Among the entries below, tally the lines that include "Política", and give the number alone.

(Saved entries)

---

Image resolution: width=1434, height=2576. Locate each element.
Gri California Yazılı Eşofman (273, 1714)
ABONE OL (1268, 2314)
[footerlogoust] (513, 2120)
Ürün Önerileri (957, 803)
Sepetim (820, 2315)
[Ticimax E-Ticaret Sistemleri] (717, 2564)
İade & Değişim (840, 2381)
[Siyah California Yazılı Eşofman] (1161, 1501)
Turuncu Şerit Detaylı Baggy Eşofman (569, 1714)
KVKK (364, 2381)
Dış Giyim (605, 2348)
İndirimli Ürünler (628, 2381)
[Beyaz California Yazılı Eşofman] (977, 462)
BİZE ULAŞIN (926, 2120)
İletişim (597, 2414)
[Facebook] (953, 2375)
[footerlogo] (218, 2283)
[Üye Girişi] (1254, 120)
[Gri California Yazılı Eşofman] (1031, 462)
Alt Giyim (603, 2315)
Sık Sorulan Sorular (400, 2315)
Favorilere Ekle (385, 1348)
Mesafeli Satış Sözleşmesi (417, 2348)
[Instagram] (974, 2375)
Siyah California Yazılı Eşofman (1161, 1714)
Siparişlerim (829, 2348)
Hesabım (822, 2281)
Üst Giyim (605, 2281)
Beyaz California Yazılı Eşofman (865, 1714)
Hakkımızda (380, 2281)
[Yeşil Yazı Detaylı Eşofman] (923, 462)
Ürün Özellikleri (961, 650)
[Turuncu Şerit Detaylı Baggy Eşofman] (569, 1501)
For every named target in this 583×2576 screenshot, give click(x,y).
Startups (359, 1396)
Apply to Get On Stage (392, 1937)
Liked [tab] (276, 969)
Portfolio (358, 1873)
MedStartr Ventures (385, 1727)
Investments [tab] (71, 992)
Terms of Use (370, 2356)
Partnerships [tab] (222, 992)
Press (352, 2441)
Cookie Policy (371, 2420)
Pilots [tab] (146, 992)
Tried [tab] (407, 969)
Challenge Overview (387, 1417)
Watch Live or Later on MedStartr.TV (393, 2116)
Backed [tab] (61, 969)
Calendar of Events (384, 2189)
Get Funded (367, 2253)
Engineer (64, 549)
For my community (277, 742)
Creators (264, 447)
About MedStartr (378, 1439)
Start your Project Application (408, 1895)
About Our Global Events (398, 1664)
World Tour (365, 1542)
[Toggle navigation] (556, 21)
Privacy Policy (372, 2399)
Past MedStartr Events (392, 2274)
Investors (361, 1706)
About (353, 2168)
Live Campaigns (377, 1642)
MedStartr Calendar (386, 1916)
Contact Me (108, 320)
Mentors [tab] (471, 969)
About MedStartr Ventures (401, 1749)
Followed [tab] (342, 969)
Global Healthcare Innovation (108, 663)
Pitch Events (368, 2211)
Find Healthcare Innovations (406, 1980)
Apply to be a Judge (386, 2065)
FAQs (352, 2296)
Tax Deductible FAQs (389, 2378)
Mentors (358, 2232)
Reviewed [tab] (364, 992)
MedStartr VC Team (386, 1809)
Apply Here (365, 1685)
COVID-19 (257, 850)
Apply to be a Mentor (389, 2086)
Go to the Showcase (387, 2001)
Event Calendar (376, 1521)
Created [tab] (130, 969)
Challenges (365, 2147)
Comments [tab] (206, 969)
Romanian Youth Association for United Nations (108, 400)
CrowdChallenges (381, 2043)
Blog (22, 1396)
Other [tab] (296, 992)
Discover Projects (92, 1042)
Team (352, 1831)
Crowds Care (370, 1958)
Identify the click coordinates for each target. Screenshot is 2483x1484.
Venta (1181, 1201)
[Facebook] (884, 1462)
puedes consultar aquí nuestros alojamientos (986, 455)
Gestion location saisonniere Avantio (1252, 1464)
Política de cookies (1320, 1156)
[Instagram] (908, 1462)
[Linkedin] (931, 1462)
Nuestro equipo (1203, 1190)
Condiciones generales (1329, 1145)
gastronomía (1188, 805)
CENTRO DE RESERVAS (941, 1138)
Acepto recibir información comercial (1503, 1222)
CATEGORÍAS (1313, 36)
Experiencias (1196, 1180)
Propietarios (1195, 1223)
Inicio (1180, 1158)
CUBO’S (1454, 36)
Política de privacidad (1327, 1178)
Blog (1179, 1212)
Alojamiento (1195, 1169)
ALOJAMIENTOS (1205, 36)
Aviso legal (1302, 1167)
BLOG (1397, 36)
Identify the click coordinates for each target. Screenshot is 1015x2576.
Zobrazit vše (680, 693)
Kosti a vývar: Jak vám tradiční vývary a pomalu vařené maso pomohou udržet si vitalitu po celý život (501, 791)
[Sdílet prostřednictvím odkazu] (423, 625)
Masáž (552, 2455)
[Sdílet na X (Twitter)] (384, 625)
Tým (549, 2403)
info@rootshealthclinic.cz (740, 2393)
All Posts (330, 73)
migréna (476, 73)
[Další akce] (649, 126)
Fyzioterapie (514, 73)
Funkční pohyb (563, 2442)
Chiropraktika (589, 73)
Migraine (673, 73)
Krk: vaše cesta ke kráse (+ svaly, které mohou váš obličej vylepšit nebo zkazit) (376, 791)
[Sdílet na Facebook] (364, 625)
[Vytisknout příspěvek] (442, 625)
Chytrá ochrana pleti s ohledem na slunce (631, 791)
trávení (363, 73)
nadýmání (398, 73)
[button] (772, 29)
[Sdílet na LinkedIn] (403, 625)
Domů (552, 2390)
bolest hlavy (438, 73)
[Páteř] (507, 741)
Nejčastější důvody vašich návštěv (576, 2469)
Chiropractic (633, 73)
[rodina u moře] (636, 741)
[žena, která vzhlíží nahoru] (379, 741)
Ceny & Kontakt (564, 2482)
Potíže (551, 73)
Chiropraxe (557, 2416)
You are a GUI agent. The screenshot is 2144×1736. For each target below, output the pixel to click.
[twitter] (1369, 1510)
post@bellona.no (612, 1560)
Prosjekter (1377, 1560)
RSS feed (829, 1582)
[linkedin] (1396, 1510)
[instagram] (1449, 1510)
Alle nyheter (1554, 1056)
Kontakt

---

• **Solution**
2